Harga Beras Tinggi Saat Produksi Melimpah, Badan Pangan Pertanyakan Data BPS
Badan Pangan Nasional atau Bapanas mempertanyakan data proyeksi produksi beras buatan Badan Pusat Statistik. Sebab, data proyeksi produksi beras tidak sesuai dengan kondisi harga beras saat ini.
Kepala Bapanas, Arief Prasetyo Adi, telah mendorong BPS untuk memeriksa ketepatan data proyeksi produksi beras dengan produksi riil di lapangan. Arief pun berencana memeriksa langsung ketersediaan gabah di tingkat penggilingan beras.
"Kita tidak boleh terlena dengan angka proyeksi produksi beras di komputer saya ini yang diproduksi BPS. Harus dirasakan juga kondisi di lapangan hari ini," kata Arief dalam rapat dengar pendapat bersama Komisi IV DPR, Kamis (4/9).
Arief memaparkan produksi beras hingga bulan lalu seharusnya mencapai 25,19 juta ton. Volume produksi selama Januari-Agustus 2025 seharusnya surplus hingga 4,52 juta ton lantaran proyeksi konsumsi periode tersebut hanya 20,62 juta ton.
Dia memberikan sinyal data proyeksi produksi BPS tidak bisa menggambarkan kondisi riil mengingat metode yang digunakan adalah kerangka sampel area atau KSA. Untuk diketahui, data KSA menggunakan pendekatan berbasis area dan teknologi untuk mengestimasi luasan panen dan produktivitas tanaman.
Dengan kata lain, data proyeksi produksi beras buatan BPS tidak memasukkan unsur hama maupun penyakit tanaman yang mengurangi volume produksi beras. "Kita semua sepakat menggunakan data BPS. Namun apakah BPS sudah mengoreksi data proyeksi produksi beras?" katanya.
Karena itu, Arief berencana memeriksa langsung kondisi pasokan gabah di tingkat penggilingan. Menurutnya, pemeriksaan tersebut akan menunjukkan kondisi sesungguhnya produksi beras di dalam negeri.
"Saya mau memeriksa data BPS sendiri ini. Betul tidak harga gabah di lapangan tinggi? Saya juga sudah minta BPS untuk memeriksa ulang datanya sendiri," ujarnya.
Sebelumnya, Perkumpulan Penggilingan Padi dan Pengusaha Beras Indonesia atau Perpadi menyatakan kenaikan harga beras dipicu oleh kebijakan pemerintah melalui Bulog yang akan kembali menyerap satu juta ton gabah akhir tahun ini. Padahal, produksi gabah saat ini sedang dalam masa penurunan pada paruh kedua tahun ini.

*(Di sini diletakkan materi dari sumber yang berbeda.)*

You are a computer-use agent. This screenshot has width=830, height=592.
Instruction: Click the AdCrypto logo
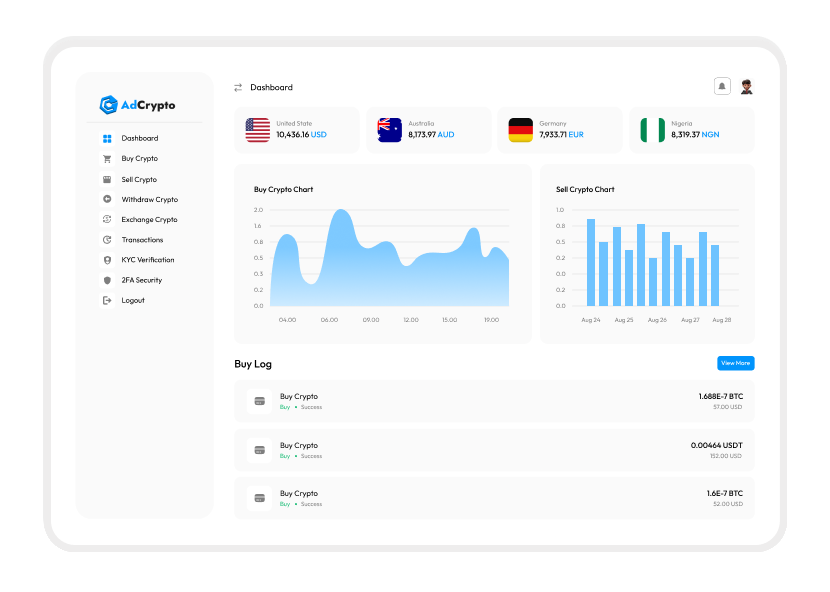[138, 105]
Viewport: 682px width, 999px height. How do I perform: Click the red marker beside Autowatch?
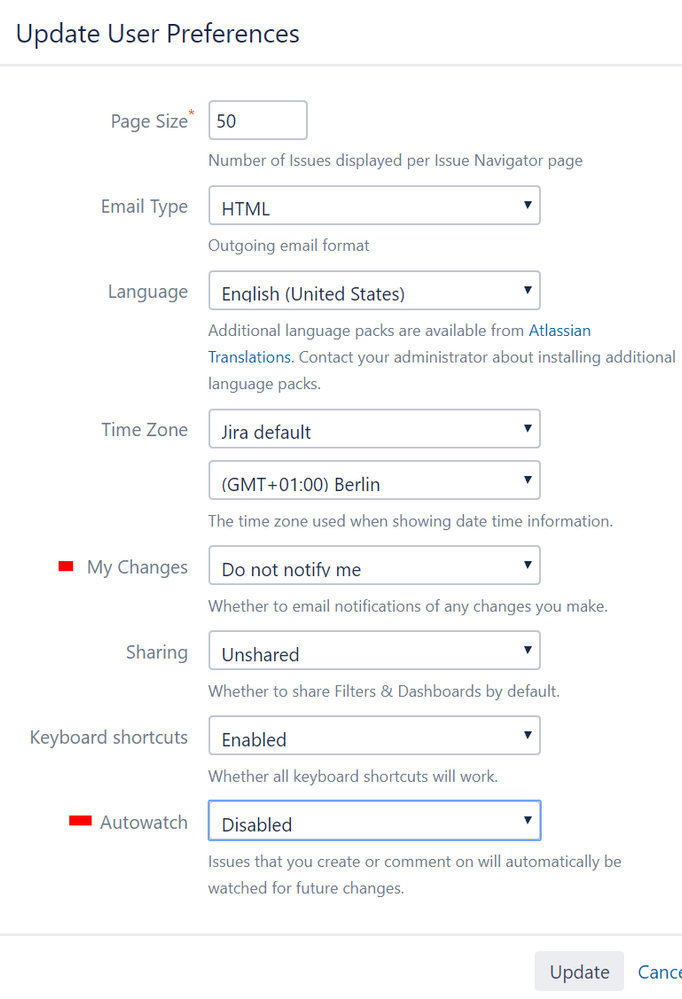click(x=80, y=821)
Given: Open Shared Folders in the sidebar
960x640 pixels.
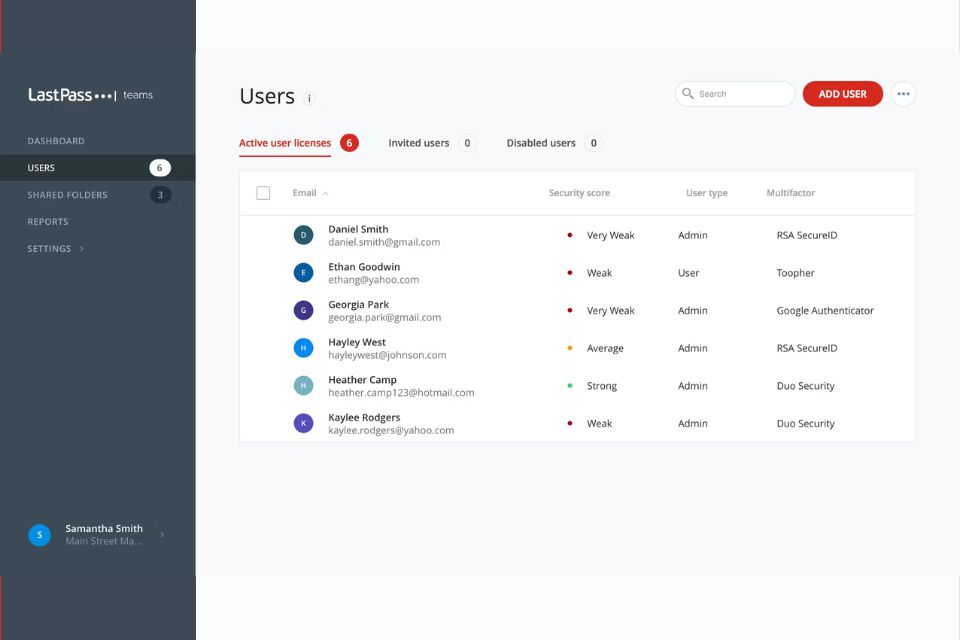Looking at the screenshot, I should point(67,195).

Ketua Umum Perpadi, Sutarto Alimoeso mengatakan berlanjutnya kebijakan serapan gabah akan turut menekan pasokan beras yang sudah minim di pasar saat ini.
"Pasti ada reaksi pasar dalam bentuk rebutan gabah. Kebijakan pemerintah tidak tepat kalau memaksakan pembelian gabah maupun beras melalui Bulog saat ini," kata Sutarto kepada Katadata.co.id, Rabu (3/5).